In contrast to today’s uni-modal, uncoordinated interfaces to web applications (e.g. a visual browser, or a voice portal), the user interface to future web services will exploit multiple coordinated modalities. The exact combination of modalities will seamlessly and continually adapt to the user’s context and preferences. This will enable greater mobility, a richer user experience of the web application and a more flexible user interface.

In many situations a user’s interaction with a web application will be by means of a single multi-modal access device such as a desktop PC or a powerful handheld PC. (We use the term ‘interaction’ to describe both user initiated events within a web page such as filling form fields, and also user initiated navigation between web pages.) However, multi-modal interfaces will not only be embodied in powerful access devices, but also in aggregations of multiple access devices that are brought together to form a distributed user interface. In some cases these aggregations will include multi-modal clients (for example, a visual browser implementing support for SALT [16]) alongside uni-modal clients.

The simplest multi-device multi-modal scenario is when a user begins an interaction using a particular modality on a first access device, then ceases to use the first device and completes the interaction using a different (or same) modality on another access device. For example, a visual browser on a desktop PC might be used to obtain a map of a campus and directions to a conference room from a virtual guide application. Subsequently a voice browser might be used to access the directions via a cell phone. The interaction spans multiple devices and modalities, but each modality is used independently during temporally separated phases of the interaction.

This simple scenario illustrates a first requirement for a multi-client browsing framework: the second device should be able to pick up an interaction at the point that the first device left off.  This implies that interaction state (which includes current URI and any form data that the user has entered) is persistent beyond the duration of any one client’s session, and that this state is available to other clients.

In practice users may transition between clients without such a clearly defined temporal separation. In our example scenario, the user may direct the voice browser to the virtual guide application whilst still interacting via the visual browser. Once session mobility between clients is enabled, users will expect their interaction state to be consistently represented simultaneously on multiple clients during periods of temporal overlap. Indeed it would be highly undesirable for users to have to explicitly suspend one client before activating an alternative client.

When the user’s experience is enhanced by the combined capabilities of multiple clients then temporal overlap of clients will continue beyond these transition periods. For example, we envisage the following scenarios:

Scenario 1: The user is able to control the navigation of a slide presentation using a visual browser on a handheld personal computer with limited display capabilities while the slide graphics (without navigation controls) are rendered by a second browser on a large area display device.

Scenario 2: An interaction started using a voice browser accessible via a cellular phone is enhanced by introducing a visual browser available at a public kiosk. For example, the voice and visual browsers may be used simultaneously to make the query to the virtual guide application (“Where are the restrooms in this {click} building?”).

Scenario 3: A multi-modal (aural and visual) browser on a handheld personal computer is supplemented by a network hosted voice browser. The network hosted voice browser is used during periods of an interaction that require more complex speech recognition tasks beyond the capabilities of the handheld computer.

**Challenge**
Copy the multi-device browsing text from "Scenario 2: An" to "the handheld computer.", renaming "kiosk" to "terminal" throughout. Nothing in the lines is needed for this.

**Given data**
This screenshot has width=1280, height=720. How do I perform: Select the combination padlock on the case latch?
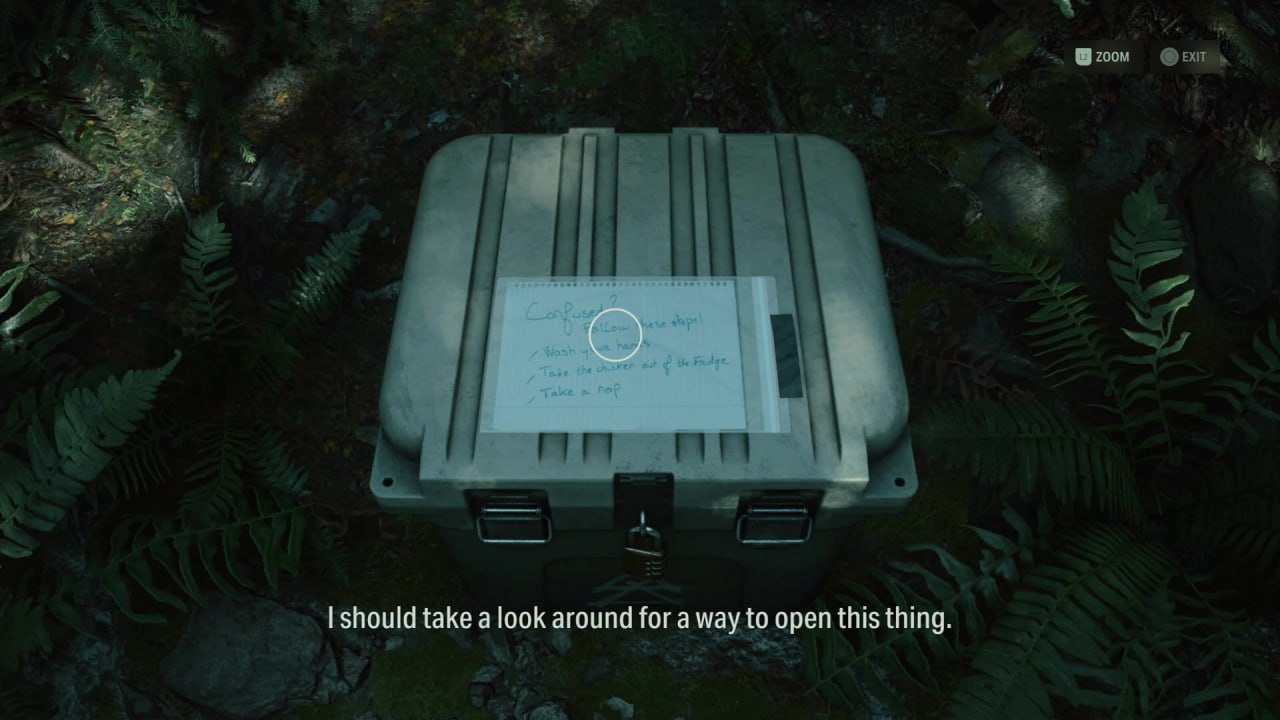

**Solution to the exercise**
Scenario 2: An interaction started using a voice browser accessible via a cellular phone is enhanced by introducing a visual browser available at a public terminal. For example, the voice and visual browsers may be used simultaneously to make the query to the virtual guide application (“Where are the restrooms in this {click} building?”).

Scenario 3: A multi-modal (aural and visual) browser on a handheld personal computer is supplemented by a network hosted voice browser. The network hosted voice browser is used during periods of an interaction that require more complex speech recognition tasks beyond the capabilities of the handheld computer.